I don’t know what it’s like in New Zealand, but in Australia there are uncertainties in the workplace, people are on contract, you don’t have a job for life. People have traded off the excitement of not knowing what’s happening next with certainty, but now they can’t get, either.

MM: What is your philosophy on life, if you have one, and is spirituality or religion important to you?

SW: I would not call myself religious or spiritual, so no, not really, but philosophy is important. I’m very respectful of religion and I like people who think it through. We do need some sort of support system, as we are functionally alone for a lot of the time in our lives, and I suppose I have figured out my own way of doing that. The closest word I would call it is humanism.

MM: Do you think that couple and family life is valued by society?

SW: Yes. I would argue the other way and say that single life is not valued by society and people who don’t live in families are not valued enough. In Australia, the number one election card played out all the time is ‘working for families’.

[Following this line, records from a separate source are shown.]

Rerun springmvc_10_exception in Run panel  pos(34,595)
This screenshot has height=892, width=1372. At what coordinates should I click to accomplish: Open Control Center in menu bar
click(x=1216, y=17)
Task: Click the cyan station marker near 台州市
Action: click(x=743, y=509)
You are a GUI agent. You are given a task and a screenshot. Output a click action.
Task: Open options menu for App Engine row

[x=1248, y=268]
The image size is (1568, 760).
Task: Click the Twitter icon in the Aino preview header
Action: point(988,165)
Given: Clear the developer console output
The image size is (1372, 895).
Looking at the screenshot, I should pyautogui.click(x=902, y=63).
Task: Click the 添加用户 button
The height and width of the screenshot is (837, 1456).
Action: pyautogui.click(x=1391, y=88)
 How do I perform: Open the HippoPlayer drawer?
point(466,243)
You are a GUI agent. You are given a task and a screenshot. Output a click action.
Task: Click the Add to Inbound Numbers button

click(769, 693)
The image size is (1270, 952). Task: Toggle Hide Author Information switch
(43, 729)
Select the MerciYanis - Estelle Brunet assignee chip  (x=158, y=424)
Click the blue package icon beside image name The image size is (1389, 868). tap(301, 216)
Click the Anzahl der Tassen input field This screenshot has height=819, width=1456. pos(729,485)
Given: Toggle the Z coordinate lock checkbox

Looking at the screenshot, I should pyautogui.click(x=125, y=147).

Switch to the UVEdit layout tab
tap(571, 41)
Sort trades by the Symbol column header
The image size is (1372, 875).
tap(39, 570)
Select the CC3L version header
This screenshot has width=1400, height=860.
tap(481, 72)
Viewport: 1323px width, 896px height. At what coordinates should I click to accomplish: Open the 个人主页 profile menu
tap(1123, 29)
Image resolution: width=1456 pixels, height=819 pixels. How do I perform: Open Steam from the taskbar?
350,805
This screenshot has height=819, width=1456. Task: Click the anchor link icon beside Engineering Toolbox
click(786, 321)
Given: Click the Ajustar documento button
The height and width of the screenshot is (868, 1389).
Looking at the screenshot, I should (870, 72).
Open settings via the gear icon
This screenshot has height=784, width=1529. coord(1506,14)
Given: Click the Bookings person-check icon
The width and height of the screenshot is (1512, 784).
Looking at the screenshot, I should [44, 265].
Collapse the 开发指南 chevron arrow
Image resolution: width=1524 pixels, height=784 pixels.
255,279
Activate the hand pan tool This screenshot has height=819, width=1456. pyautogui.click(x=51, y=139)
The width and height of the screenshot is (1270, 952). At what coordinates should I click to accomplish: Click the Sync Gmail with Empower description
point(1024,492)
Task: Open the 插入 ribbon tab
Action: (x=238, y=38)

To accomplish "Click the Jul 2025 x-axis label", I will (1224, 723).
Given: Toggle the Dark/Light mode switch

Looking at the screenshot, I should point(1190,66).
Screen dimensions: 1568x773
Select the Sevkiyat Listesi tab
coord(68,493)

A lot of very conservative people consider a family to be a man, woman and their children, instead of families which can be individuals constructing their own family and can include friends.

MM: Do you have tips for dealing with friends who may be a bit too intrusive into couple life?

SW: It’s like my character Margaret – Ross doesn’t want to have her around. I haven’t had that problem, as I’m so bad at calling and so those people just drift away.

So no, I don’t have any tips. I would suggest that it’s important not to have a Margaret around all the time.

Having being married for 20 years, it’s really important to have someone else, but not at your partner’s expense. I don’t know how people manage to be together for 50 years and just have each other.

It’s probably better to figure out how to fit them in, without alienating them, if you want them. Otherwise move state!

MM: Are you currently living your dream?

SW: I am now, because what I used to dislike about myself I am learning to cope with. And now things I used to see as dissatisfaction, like my addiction to realestate.com, I realise is now my amusement.

I have no intention of moving. I used to think it would be great to live in a fantastic beach house, but now I realise I just enjoy looking at pictures of beach houses.

MM: Sarah, is it good to back in Wellington?

SW: Yes (laughing), although I’ve only been here for what, 10 minutes. No, it is. I like Wellington, I’m just annoyed I haven’t got longer here.

My Year Without Sex is now on at Penthouse Cinema in Wellington.